Dirão que isto se trata de um furacão, não de terrorismo. Mas talvez não seja terrorismo tudo o que tem vivido o povo haitiano em sua história? Não é terrorismo o colonialismo brutal? Não foi terrorismo a escravização, os barcos de escravos surcando os mares com a "mercadoria" humana, aqueles homens e mulheres caçados nas suas terras onde eram imensamente livres?

Colonialismos, invasões, ditaduras. Terror sobre terrores. O povo do Haiti ressuscitando uma e outra vez. A hipocrisia do mundo é ilimitada.

"Ninguém é Haiti". Após o terramoto de 2010, que deixou mais de 200 mil mortos e dois milhões sem casa, é o furacão Matthew, que dia 4 de outubro arrasou e destruiu tudo a seu caminho e voltou a pôr ante nossos olhos a tragédia do povo haitiano, mas só como um relâmpago, um flash, uma notícia passageira.

Uns 200 mil haitianos ficaram na rua, enquanto ainda não se conseguiu resolver a tragédia de 2010, enquanto Estados Unidos mantém fundos congelados, fundos que são do povo haitiano, que seguem esperando que alguma vez se faça justiça.

As inundações que arrastavam tudo a seu passo não deixaram nada em pé. Destruíram-se as colheitas, perdeu-se o gado, e a fome grita a tão poucos quilômetros por mar dos Estados Unidos, a maior potência do mundo, que – como a França e outros países europeus – têm sido os verdugos de um povo, cuja história tem esplendores e tragédias surpreendentes.

Três dias durou o furacão no Haiti, o pior em 50 anos. Procurando mais informação sobre essa incrível tragédia que nos reclama a cada dia, recebo um vídeo sobre o Haiti, me chegou via México, enviado por me um amigo cinegrafista.

Vejo no vídeo que a destruição é similar à do terremoto e afetou a lugares quase inacessíveis. Segundo as Nações Unidas, mais de um milhão de pessoas viram-se afetadas pela tempestade, e ao menos um terço precisará de ajuda humanitária. Há centenas de haitianos feridos.

No meio desses escombros, vejo aparecer como "enviados do céu" os médicos e médicas cubanos, chegando a lugares remotos com enormes dificuldades.
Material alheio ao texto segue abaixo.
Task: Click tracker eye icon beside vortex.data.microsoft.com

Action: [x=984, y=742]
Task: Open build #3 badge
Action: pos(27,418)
Vejo os rostos de desesperada esperança com que os recebem os habitantes.

Ali estão. É a missão Henry Reeve, que segue trabalhando sem descanso, como fizeram desde faz tempo as missões que ajudaram a salvar milhares de vidas após o terramoto de 2010 e especialmente quando a cólera levou outras milhares de vítimas.

Vejo-os trabalhar em condições incríveis, no meio do lodo, do desastre. Essa solidariedade, que chega desde Cuba, não será televisionada. Tendas de hospitais, como na guerra, se levantam onde se pode. São centenas, milhares de vítimas, e a cólera outra vez. O trabalho da missão cubana é heroico. São heróis, heroínas, ignoradas pelo mundo da banalização e o individualismo, mas amados e reconhecidos por um povo que só confia neles.

Essas médicas, enfermeiras e outros profissionais da saúde, não estão ali por nenhuma taxa de juros mesquinha, não estão tratando de roubar territórios, nem saquear o pouco que fica de recursos naturais, nem tentam destruir a memória dos tempos de glória da primeira revolução negra e da primeira independência da América Latina.

Tempos cujo esplendor ainda irradia e vive na memória soterrada desse povo, que ainda pode cantar com sua própria voz no meio da desolação.

A missão médica de Cuba no Haiti é um raio de luz entre tantas sombras, num país que segue se perguntando como o faz o poeta haitiano Jacques Viau: 'Que será de nós após esta longa travessia? Pouco importa se o mármore ou a pedra eternizam nosso coração de úmido barro'.